Could you output every record again, exactly as given?

Content starts

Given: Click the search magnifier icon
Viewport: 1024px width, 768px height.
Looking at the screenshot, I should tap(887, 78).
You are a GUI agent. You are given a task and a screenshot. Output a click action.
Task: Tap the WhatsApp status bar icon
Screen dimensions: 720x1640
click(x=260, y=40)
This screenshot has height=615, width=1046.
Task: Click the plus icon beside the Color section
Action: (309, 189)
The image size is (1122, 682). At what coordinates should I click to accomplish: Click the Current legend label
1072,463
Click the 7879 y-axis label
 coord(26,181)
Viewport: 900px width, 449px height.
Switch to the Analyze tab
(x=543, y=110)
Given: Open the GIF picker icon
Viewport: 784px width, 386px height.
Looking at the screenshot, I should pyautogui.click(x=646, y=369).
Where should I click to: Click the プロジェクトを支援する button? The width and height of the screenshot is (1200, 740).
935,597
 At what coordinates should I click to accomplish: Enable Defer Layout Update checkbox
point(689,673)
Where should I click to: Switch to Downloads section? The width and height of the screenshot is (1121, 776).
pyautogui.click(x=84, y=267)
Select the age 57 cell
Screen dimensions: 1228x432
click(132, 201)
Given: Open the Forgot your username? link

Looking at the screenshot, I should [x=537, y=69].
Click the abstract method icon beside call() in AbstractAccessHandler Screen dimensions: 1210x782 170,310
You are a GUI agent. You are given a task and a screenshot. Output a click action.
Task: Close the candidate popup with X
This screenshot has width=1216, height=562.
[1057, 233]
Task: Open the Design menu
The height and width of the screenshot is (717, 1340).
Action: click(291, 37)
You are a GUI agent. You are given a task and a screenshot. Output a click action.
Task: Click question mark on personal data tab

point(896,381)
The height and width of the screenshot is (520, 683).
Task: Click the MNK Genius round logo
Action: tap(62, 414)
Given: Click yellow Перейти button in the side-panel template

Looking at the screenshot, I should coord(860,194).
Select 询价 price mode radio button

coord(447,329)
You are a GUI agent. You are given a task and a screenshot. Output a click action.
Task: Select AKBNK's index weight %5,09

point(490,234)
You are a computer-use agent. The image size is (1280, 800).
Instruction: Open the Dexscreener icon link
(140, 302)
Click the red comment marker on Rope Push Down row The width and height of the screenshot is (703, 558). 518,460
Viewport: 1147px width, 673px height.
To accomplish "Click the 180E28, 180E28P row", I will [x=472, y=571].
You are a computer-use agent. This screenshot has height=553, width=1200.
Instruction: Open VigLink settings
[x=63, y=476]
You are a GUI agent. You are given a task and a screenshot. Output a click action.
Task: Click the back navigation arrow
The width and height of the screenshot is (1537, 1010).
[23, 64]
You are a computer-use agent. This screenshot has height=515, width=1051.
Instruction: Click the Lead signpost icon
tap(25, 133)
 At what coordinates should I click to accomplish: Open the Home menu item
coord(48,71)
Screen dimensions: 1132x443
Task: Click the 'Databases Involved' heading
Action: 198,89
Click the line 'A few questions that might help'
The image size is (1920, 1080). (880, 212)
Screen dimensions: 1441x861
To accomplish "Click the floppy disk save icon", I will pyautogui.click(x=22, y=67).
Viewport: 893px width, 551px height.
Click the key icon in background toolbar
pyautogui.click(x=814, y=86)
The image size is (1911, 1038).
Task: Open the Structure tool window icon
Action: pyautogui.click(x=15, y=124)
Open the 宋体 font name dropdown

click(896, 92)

Content ends

Exercise output>
Given: Click the search magnifier icon
Viewport: 1024px width, 768px height.
Looking at the screenshot, I should tap(887, 78).
You are a GUI agent. You are given a task and a screenshot. Output a click action.
Task: Tap the WhatsApp status bar icon
Screen dimensions: 720x1640
click(x=260, y=40)
This screenshot has height=615, width=1046.
Task: Click the plus icon beside the Color section
Action: (309, 189)
The image size is (1122, 682). At what coordinates should I click to accomplish: Click the Current legend label
1072,463
Click the 7879 y-axis label
 coord(26,181)
Viewport: 900px width, 449px height.
Switch to the Analyze tab
(x=543, y=110)
Given: Open the GIF picker icon
Viewport: 784px width, 386px height.
Looking at the screenshot, I should pyautogui.click(x=646, y=369).
Where should I click to: Click the プロジェクトを支援する button? The width and height of the screenshot is (1200, 740).
935,597
 At what coordinates should I click to accomplish: Enable Defer Layout Update checkbox
point(689,673)
Where should I click to: Switch to Downloads section? The width and height of the screenshot is (1121, 776).
pyautogui.click(x=84, y=267)
Select the age 57 cell
Screen dimensions: 1228x432
click(132, 201)
Given: Open the Forgot your username? link

Looking at the screenshot, I should [x=537, y=69].
Click the abstract method icon beside call() in AbstractAccessHandler Screen dimensions: 1210x782 170,310
You are a GUI agent. You are given a task and a screenshot. Output a click action.
Task: Close the candidate popup with X
This screenshot has width=1216, height=562.
[1057, 233]
Task: Open the Design menu
The height and width of the screenshot is (717, 1340).
Action: click(291, 37)
You are a GUI agent. You are given a task and a screenshot. Output a click action.
Task: Click question mark on personal data tab

point(896,381)
The height and width of the screenshot is (520, 683).
Task: Click the MNK Genius round logo
Action: tap(62, 414)
Given: Click yellow Перейти button in the side-panel template

Looking at the screenshot, I should coord(860,194).
Select 询价 price mode radio button

coord(447,329)
You are a GUI agent. You are given a task and a screenshot. Output a click action.
Task: Select AKBNK's index weight %5,09

point(490,234)
You are a computer-use agent. The image size is (1280, 800).
Instruction: Open the Dexscreener icon link
(140, 302)
Click the red comment marker on Rope Push Down row The width and height of the screenshot is (703, 558). 518,460
Viewport: 1147px width, 673px height.
To accomplish "Click the 180E28, 180E28P row", I will [x=472, y=571].
You are a computer-use agent. This screenshot has height=553, width=1200.
Instruction: Open VigLink settings
[x=63, y=476]
You are a GUI agent. You are given a task and a screenshot. Output a click action.
Task: Click the back navigation arrow
The width and height of the screenshot is (1537, 1010).
[23, 64]
You are a computer-use agent. This screenshot has height=515, width=1051.
Instruction: Click the Lead signpost icon
tap(25, 133)
 At what coordinates should I click to accomplish: Open the Home menu item
coord(48,71)
Screen dimensions: 1132x443
Task: Click the 'Databases Involved' heading
Action: 198,89
Click the line 'A few questions that might help'
The image size is (1920, 1080). (880, 212)
Screen dimensions: 1441x861
To accomplish "Click the floppy disk save icon", I will pyautogui.click(x=22, y=67).
Viewport: 893px width, 551px height.
Click the key icon in background toolbar
pyautogui.click(x=814, y=86)
The image size is (1911, 1038).
Task: Open the Structure tool window icon
Action: pyautogui.click(x=15, y=124)
Open the 宋体 font name dropdown

click(896, 92)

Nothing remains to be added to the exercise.